See out_of_scope.txt

Additional context

Areas of concern (where to focus for bugs)

• Bugs in Core Vault logic and interaction
• Bugs in smart contracts, protocol bugs.
• Accounting bugs, mostly when interacting cross chain.

Main invariants

Further documentation of the system design is forthcoming and will be added to this README as soon as it’s available.

All trusted roles in the protocol

Role	Description
Governance (multi-sig)	controls protocol settings
Agents	provide minting and redeeming services. While Agents undergo KYC, they cannot be considered fully trusted—especially if significant potential gains could incentivize malicious behavior.

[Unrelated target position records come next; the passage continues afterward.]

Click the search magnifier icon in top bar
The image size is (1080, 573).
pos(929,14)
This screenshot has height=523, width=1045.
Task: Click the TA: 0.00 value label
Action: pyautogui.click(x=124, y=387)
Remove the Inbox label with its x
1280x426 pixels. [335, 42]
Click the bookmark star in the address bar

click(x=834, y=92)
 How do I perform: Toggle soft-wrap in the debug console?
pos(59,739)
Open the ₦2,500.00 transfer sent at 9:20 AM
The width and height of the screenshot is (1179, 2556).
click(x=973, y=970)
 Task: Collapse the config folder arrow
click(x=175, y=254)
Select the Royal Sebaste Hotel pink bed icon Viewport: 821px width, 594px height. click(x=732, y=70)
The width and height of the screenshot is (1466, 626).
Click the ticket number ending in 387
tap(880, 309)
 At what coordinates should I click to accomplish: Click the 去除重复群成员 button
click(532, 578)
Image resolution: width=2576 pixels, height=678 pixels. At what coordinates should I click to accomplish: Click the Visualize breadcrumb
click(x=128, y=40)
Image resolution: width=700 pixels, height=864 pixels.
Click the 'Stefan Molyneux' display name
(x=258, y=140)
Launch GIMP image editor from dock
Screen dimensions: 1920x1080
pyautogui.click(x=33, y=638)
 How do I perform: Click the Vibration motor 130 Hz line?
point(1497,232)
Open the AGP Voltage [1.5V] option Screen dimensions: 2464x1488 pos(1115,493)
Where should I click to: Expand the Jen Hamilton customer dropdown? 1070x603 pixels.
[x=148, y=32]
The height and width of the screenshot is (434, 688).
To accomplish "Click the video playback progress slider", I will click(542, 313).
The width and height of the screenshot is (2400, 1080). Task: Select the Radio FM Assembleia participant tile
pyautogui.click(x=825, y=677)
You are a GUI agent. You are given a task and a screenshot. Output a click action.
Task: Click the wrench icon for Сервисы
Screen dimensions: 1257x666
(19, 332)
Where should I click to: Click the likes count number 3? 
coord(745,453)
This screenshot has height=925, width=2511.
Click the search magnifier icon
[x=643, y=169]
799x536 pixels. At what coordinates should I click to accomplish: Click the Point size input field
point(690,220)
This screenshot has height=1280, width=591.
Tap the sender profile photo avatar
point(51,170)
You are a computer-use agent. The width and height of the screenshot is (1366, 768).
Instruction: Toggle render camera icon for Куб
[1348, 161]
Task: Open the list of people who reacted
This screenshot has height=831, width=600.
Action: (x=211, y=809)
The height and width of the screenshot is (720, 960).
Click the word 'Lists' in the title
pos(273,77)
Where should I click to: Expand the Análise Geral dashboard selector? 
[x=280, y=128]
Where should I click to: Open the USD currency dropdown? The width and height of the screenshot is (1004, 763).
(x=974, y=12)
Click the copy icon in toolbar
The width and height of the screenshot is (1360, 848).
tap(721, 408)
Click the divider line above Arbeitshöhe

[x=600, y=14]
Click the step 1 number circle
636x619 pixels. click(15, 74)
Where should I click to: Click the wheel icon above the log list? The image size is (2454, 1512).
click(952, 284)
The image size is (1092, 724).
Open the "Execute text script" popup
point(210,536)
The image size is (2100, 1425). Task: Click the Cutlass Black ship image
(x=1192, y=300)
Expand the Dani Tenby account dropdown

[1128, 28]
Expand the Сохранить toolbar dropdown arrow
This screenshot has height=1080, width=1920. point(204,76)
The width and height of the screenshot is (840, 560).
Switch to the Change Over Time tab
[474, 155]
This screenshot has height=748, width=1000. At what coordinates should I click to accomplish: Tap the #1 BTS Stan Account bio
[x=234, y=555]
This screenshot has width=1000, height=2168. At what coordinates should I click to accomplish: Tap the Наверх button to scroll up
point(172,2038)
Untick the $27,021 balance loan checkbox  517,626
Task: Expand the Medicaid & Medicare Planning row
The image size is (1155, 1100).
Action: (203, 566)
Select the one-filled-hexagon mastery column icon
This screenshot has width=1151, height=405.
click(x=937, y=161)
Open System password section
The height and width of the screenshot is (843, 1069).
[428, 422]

Note: Vulnerabilities requiring access to the Agent role might be limited to medium severity due to accountability/recourse (subject to the discretion of the judge)

Running tests

# Clone repository:
git clone https://github.com/code-423n4/2025-08-flare.git
cd 2025-08-flare

# Install dependencies & compile Solidity code:
yarn
yarn c

Run tests:

• yarn testHH - all tests in Hardhat environment (includes following two types of tests).
• yarn test_unit_hh - only unit tests in hardhat environment.
• yarn test_integration_hh - only integration tests in hardhat environment.

Check test coverage:

yarn test-with-coverage

Miscellaneous

Employees of Flare and employees' family members are ineligible to participate in this audit.

Code4rena's rules cannot be overridden by the contents of this README. In case of doubt, please check with C4 staff.